Sicília. Piazza Armerina espera o Papa

Muita emoção e entusiasmo para a pequena localidade siciliana que receberá o Pontífice neste sábado (15/09). O bispo, D. Rosario Gisana declara: “Somos uma diocese de periferia”.

Cidade do Vaticano

Pela primeira vez um Papa visitará a localidade de Piazza Armerina, na Sicilia central. Uma região com mais de 200 mil pessoas, ex-centro industrial com um pólo petroquímico que foi fechado em 2014, com projetos para uma futura transformação em biorefinaria, por enquanto são inevitáveis os problemas de crise econômica e desemprego em toda a região.

A espera

Há meses os fiéis se preparam para a visita do Papa Francisco, com encontros de oração e vigílias, a última das quais será realizada na sexta-feira à noite (14/09), um encontro que será tanto uma ocasião de festa quanto um momento de reflexão sobre as palavras da exortação apostólica Gaudete et exsultate.

O encontro com os fiéis

Papa Francisco chegará no sábado (15/09) pela manhã de helicóptero no campo esportivo de Piazza Armerina, e será recebido pelo bispo D. Rosário Gisana e as autoridades civis. Em seguida encontrará os fiéis na Praça Europa, no final do encontro, que será de aproximadamente uma hora, o Pontífice irá a Palermo, segunda etapa da sua viagem siciliana.

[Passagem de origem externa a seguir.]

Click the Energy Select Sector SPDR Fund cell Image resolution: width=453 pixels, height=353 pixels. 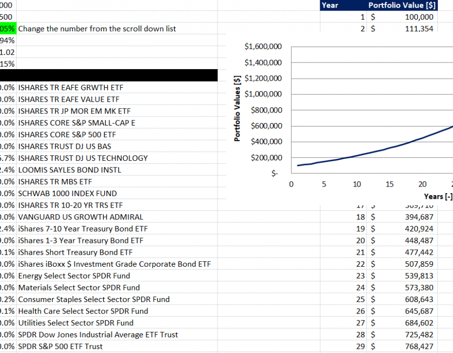[74, 276]
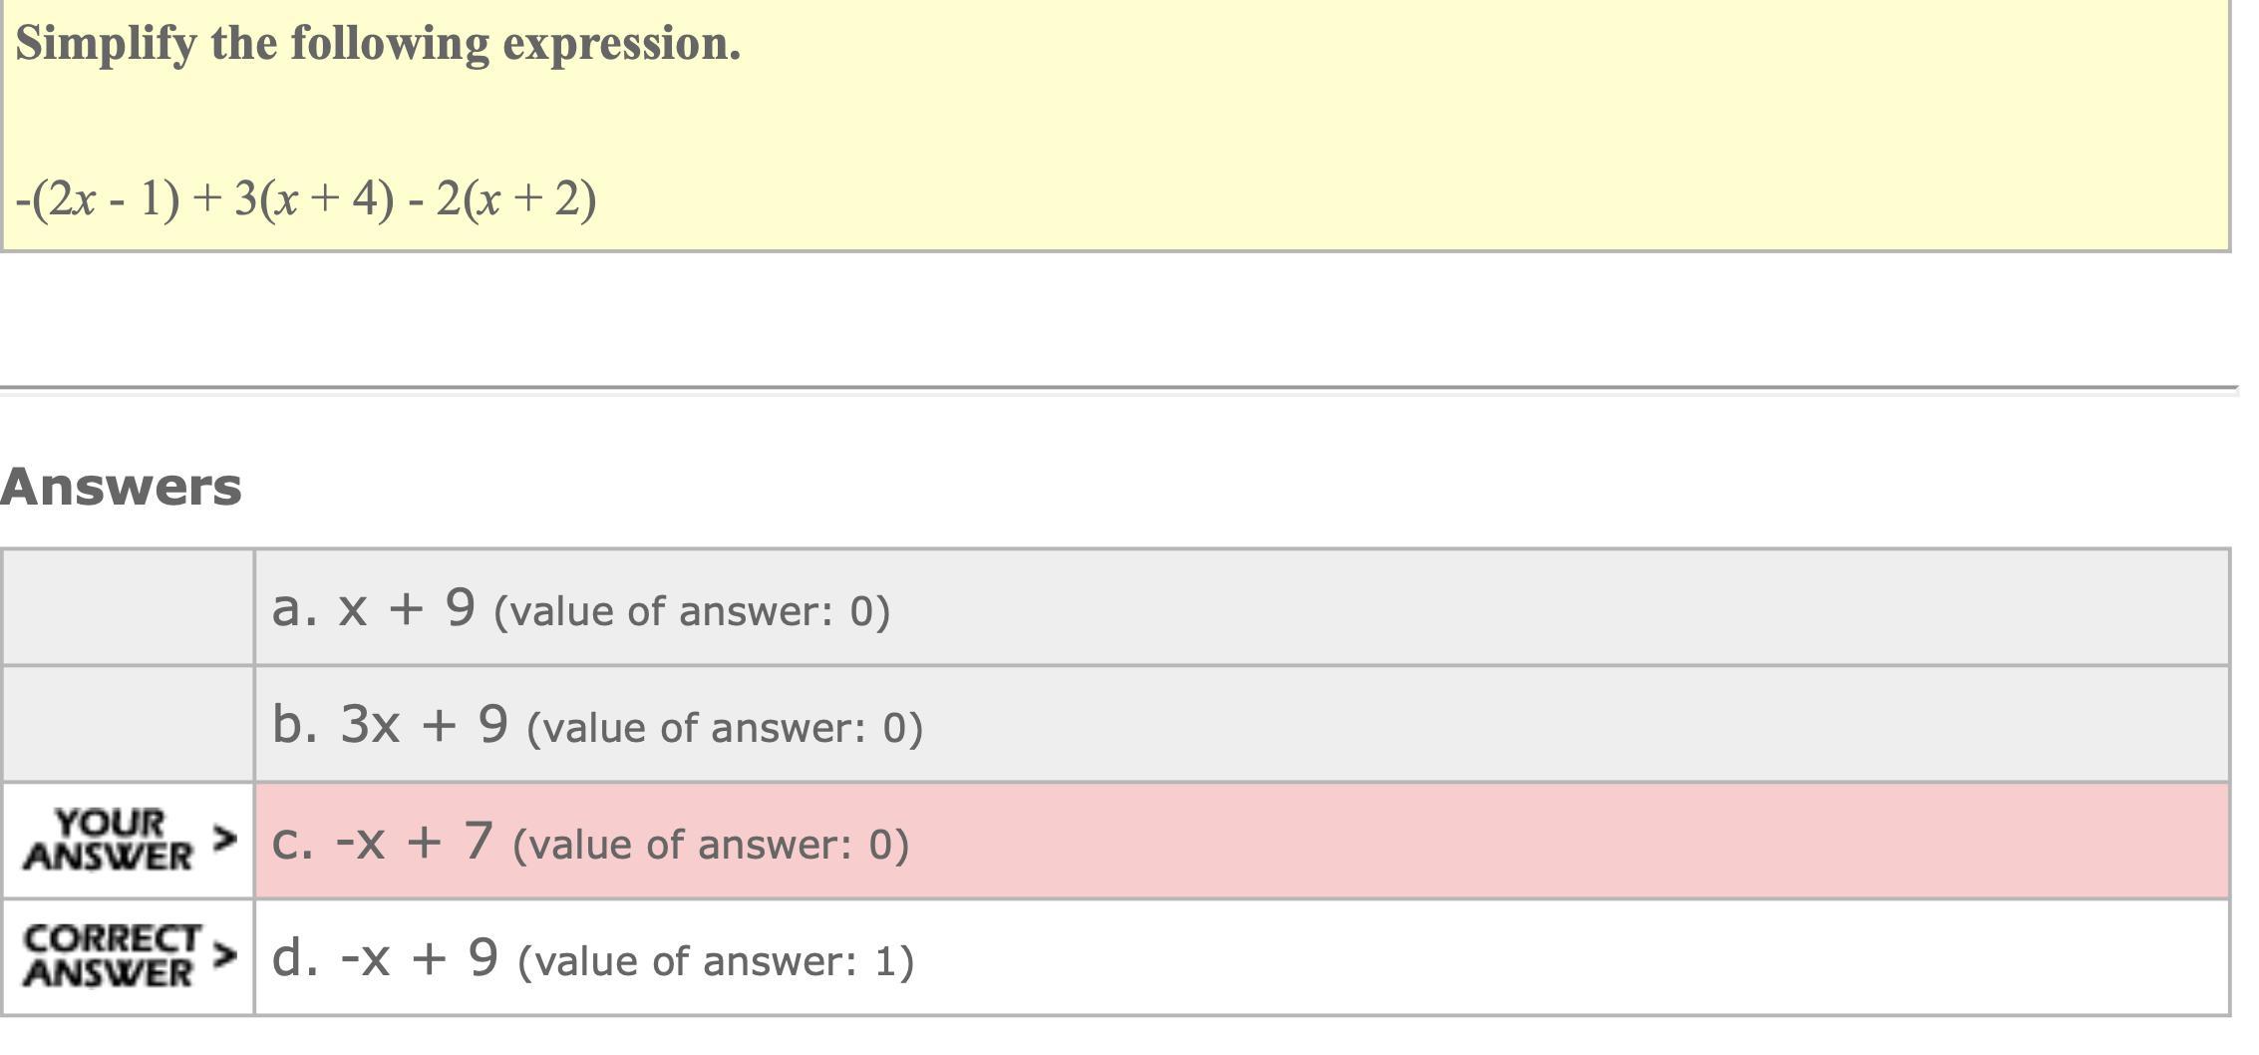Click the CORRECT ANSWER marker label

click(x=112, y=956)
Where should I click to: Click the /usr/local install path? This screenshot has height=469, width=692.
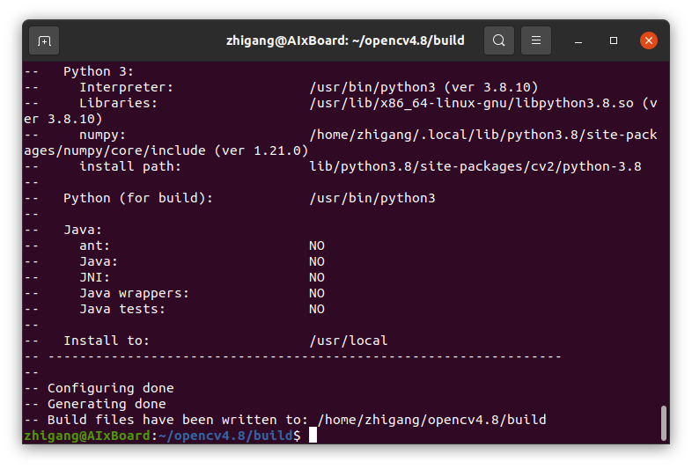pyautogui.click(x=348, y=341)
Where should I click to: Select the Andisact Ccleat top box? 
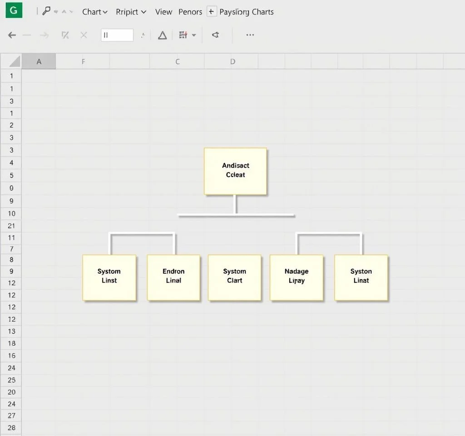point(235,171)
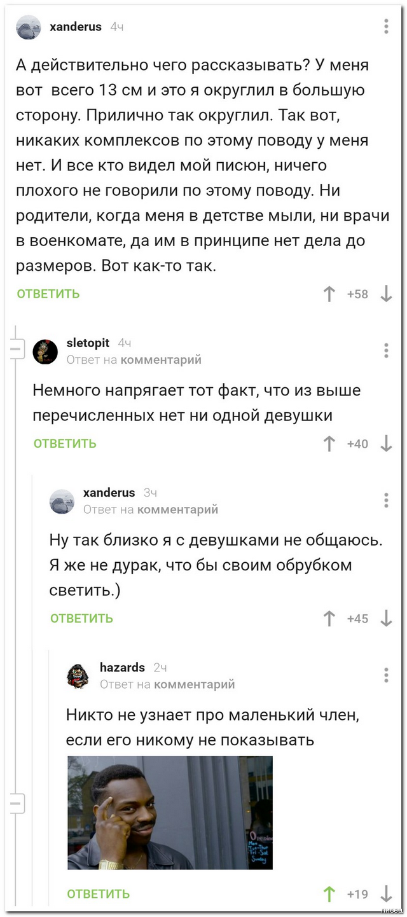Click the green upvote arrow on hazards' comment

329,894
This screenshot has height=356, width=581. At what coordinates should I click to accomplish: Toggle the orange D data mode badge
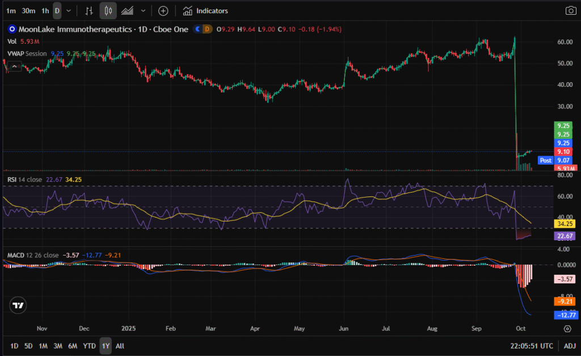click(207, 28)
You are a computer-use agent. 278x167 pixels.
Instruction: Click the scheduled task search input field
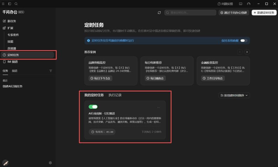click(190, 13)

Uma viagem que é um evento

“Esta visita é inesperada”, explica D. Gisana, “tem um significado simbólico de grande importância, e mais uma vez, confirma o que o Santo Padre quis fazer do seu testemunho no atual Pontificado, ou seja, a atenção aos pobres e às periferias. O centro da Sicília, apesar de estar no centro geograficamente, é uma periferia, porque passa por um particular momento de opressão. É uma região rica de recursos, mas que apresenta uma situação difícil para novos empreendimentos, as pessoas tem dificuldade de recomeçar, é preciso superar os graves problemas econômicos. Acredito que este seja o motivo pelo qual o Santo Padre sinta o desejo de fazer esta visita que certamente é expressão da sua paternidade”.

“O nosso povo está emocionado e cheio de entusiasmo, uma gratidão que pode-se dizer fora dos limites: é uma emoção muito grande”, conta animado o bispo de Piazza Armerina. “As pessoas se preparam com orações, invocando e agradecendo ao Senhor, principalmente pedindo a Deus bênçãos para o Santo Padre”.